Distillation Enhanced Generative Retrieval
Yongqi Li, Zhen Zhang, Wenjie Wang, Liqiang Nie, Wenjie Li, Tat-Seng Chua
TL;DR
Distillation Enhanced Generative Retrieval (DGR) introduces a teacher–student framework to improve generative retrieval by distilling graded passage rankings from a powerful teacher into a generative retriever. It introduces a distilled RankNet loss that leverages teacher ranking orders and demonstrates strong, robust gains across NQ, TriviaQA, MSMARCO, and TREC DL while keeping inference unchanged. The approach shows that knowledge distillation can close the gap to dense retrieval within the generative paradigm and remains effective across different teacher architectures and distillation losses. The work points to future directions such as longer teacher rankings and more nuanced sampling strategies to further boost performance.
Abstract
Generative retrieval is a promising new paradigm in text retrieval that generates identifier strings of relevant passages as the retrieval target.
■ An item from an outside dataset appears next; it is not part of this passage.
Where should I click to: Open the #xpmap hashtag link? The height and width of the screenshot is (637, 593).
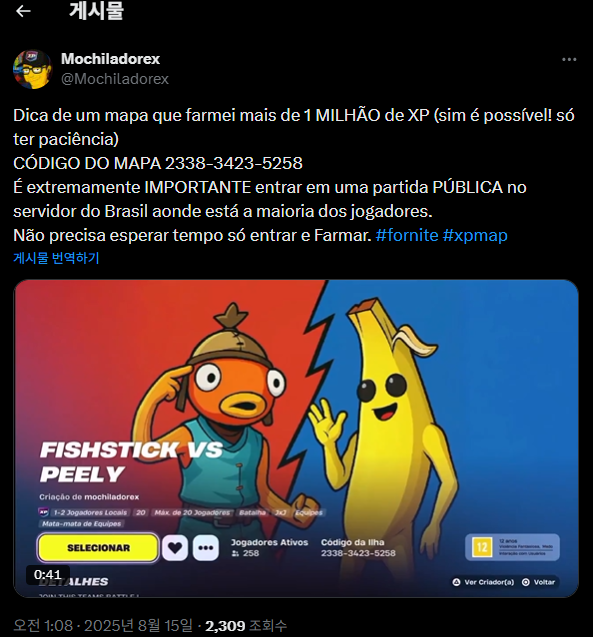click(x=475, y=235)
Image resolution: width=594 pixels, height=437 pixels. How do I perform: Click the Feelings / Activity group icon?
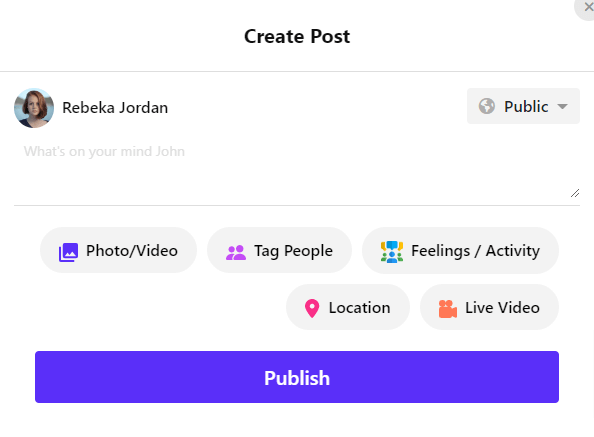pos(392,252)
This paradigm leverages powerful generative language models, distinct from traditional sparse or dense retrieval methods. In this work, we identify a viable direction to further enhance generative retrieval via distillation and propose a feasible framework, named DGR. DGR utilizes sophisticated ranking models, such as the cross-encoder, in a teacher role to supply a passage rank list, which captures the varying relevance degrees of passages instead of binary hard labels; subsequently, DGR employs a specially designed distilled RankNet loss to optimize the generative retrieval model, considering the passage rank order provided by the teacher model as labels. This framework only requires an additional distillation step to enhance current generative retrieval systems and does not add any burden to the inference stage. We conduct experiments on four public datasets, and the results indicate that DGR achieves state-of-the-art performance among the generative retrieval methods. Additionally, DGR demonstrates exceptional robustness and generalizability with various teacher models and distillation losses.